■ PROMPT ■
Nothing may be dropped or added when the entries below are copied.

Dataset records:
+ + + + +

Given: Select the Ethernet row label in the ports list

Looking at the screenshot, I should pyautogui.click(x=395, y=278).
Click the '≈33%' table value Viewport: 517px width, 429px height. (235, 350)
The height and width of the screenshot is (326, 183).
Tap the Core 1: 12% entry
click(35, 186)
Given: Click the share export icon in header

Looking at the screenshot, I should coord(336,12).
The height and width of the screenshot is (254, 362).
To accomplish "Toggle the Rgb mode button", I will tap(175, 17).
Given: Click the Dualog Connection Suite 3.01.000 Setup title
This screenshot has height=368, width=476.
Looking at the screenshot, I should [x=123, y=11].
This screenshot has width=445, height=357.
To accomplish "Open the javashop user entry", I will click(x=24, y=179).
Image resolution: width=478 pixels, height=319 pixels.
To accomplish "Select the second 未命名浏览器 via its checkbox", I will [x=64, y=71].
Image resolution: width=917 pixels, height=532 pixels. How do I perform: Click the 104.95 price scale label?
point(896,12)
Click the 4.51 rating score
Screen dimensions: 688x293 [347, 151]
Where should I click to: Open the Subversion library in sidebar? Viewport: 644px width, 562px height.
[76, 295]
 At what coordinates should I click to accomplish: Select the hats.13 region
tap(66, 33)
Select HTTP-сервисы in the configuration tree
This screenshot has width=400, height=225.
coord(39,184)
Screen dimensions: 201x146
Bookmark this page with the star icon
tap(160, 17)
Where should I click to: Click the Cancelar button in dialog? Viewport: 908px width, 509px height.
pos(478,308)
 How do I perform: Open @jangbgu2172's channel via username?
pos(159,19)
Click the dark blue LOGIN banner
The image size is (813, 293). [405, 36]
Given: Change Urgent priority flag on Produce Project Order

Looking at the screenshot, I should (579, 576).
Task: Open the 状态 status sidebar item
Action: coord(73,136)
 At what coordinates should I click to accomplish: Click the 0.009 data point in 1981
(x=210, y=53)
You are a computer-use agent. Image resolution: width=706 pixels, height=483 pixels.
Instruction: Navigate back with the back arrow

+ + + + +

■ REPLY TO THE EXERCISE ■
Given: Select the Ethernet row label in the ports list

Looking at the screenshot, I should pyautogui.click(x=395, y=278).
Click the '≈33%' table value Viewport: 517px width, 429px height. (235, 350)
The height and width of the screenshot is (326, 183).
Tap the Core 1: 12% entry
click(35, 186)
Given: Click the share export icon in header

Looking at the screenshot, I should coord(336,12).
The height and width of the screenshot is (254, 362).
To accomplish "Toggle the Rgb mode button", I will tap(175, 17).
Given: Click the Dualog Connection Suite 3.01.000 Setup title
This screenshot has height=368, width=476.
Looking at the screenshot, I should [x=123, y=11].
This screenshot has width=445, height=357.
To accomplish "Open the javashop user entry", I will click(x=24, y=179).
Image resolution: width=478 pixels, height=319 pixels.
To accomplish "Select the second 未命名浏览器 via its checkbox", I will [x=64, y=71].
Image resolution: width=917 pixels, height=532 pixels. How do I perform: Click the 104.95 price scale label?
point(896,12)
Click the 4.51 rating score
Screen dimensions: 688x293 [347, 151]
Where should I click to: Open the Subversion library in sidebar? Viewport: 644px width, 562px height.
[76, 295]
 At what coordinates should I click to accomplish: Select the hats.13 region
tap(66, 33)
Select HTTP-сервисы in the configuration tree
This screenshot has width=400, height=225.
coord(39,184)
Screen dimensions: 201x146
Bookmark this page with the star icon
tap(160, 17)
Where should I click to: Click the Cancelar button in dialog? Viewport: 908px width, 509px height.
pos(478,308)
 How do I perform: Open @jangbgu2172's channel via username?
pos(159,19)
Click the dark blue LOGIN banner
The image size is (813, 293). [405, 36]
Given: Change Urgent priority flag on Produce Project Order

Looking at the screenshot, I should (579, 576).
Task: Open the 状态 status sidebar item
Action: coord(73,136)
 At what coordinates should I click to accomplish: Click the 0.009 data point in 1981
(x=210, y=53)
You are a computer-use agent. Image resolution: width=706 pixels, height=483 pixels.
Instruction: Navigate back with the back arrow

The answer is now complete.